Due Agosto. Il Governo convoca summit sugli indennizzi

Bologna, 15 sett. – Diecimila firme per chiedere al premier Matteo Renzi di rispettare le promesse del Governo sul 2 agosto. Le chiede il presidente dei famigliari delle vittime, Paolo Bolognesi, che in un lungo post pubblicato oggi su Facebook aggiorna il conteggio: ad oggi ci sono 2.298 adesioni alla petizione da consegnare a Palazzo Chigi. Le richieste riguardano lo sblocco dei risarcimenti alle famiglie delle vittime, l’introduzione nel codice penale del reato di depistaggio e la reale declassificazione dei documenti sulle stragi da parte di ministeri e servizi segreti.

“Conoscete la nostra storia, la nostra battaglia per la verità e la giustizia iniziata quel mattino del 2 agosto 1980- scrive Bolognesi- Sapete che non ci arrenderemo. Ieri come oggi. E, con il vostro sostegno, continueremo a batterci perché questo Governo rispetti le promesse fatte ai familiari delle vittime”. Qualcosa però forse si sta muovendo.
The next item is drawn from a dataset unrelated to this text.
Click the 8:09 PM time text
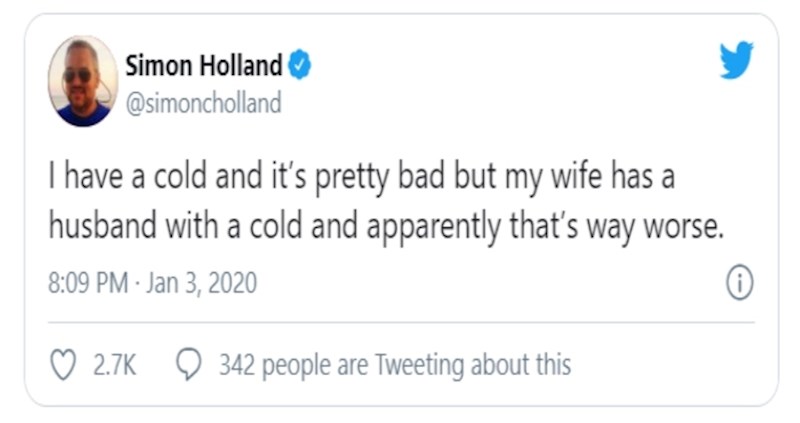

E” lo stesso Bolognesi ad informare che “finalmente” per dopodomani il sottosegretario alla presidenza del Consiglio Claudio De Vincenti “ha convocato due riunioni“. La prima proprio per “affrontare la vergognosa situazione in cui versa la non completa attuazione della legge che prevede indennizzi alle vittime di terrorismo e stragi”. Una legge dello Stato “che l’Inps, invece di applicare, pretende di interpretare a suo piacimento mentre gli invalidi di strage muoiono senza vedere riconosciuti i propri diritti. Vedremo se questo inspiegabile boicottaggio terminerà”.
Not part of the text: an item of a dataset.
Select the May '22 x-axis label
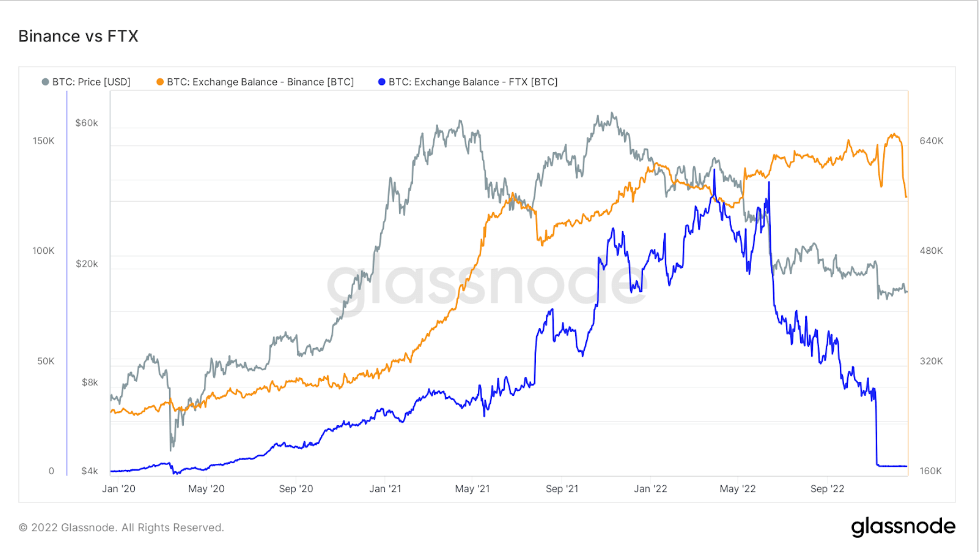This screenshot has width=979, height=552. click(x=738, y=489)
La seconda riunione invece riguarderà la direttiva emanata dallo stesso Renzi per la desecretazione degli atti. “L’intenzione politica era buona- ricorda Bolognesi- ma il comportamento degli apparati no e per un anno, come associazioni, abbiamo ripetuto inutilmente al Governo che ci sono correzioni da fare”. Per quanto riguarda l’introduzione del reato di depistaggio, la proposta di legge firmata dallo stesso Bolognesi come senatore Pd ha cominciato il suo iter in commissione a Palazzo Madama. “Nel corso della commemorazione della strage di Bologna, il 2 agosto scorso, il sottosegretario De Vincenti ha affermato che la legge ”è pienamente condivisa” dal Governo ”e sosterremmo l’approvazione del testo senza modifiche, in modo da evitare un ritorno alla Camera”. Il presidente del Senato Pietro Grasso ha definito la sua votazione ”una priorità”. Vedremo se ciò sarà atto”, conclude Bolognesi (Dire).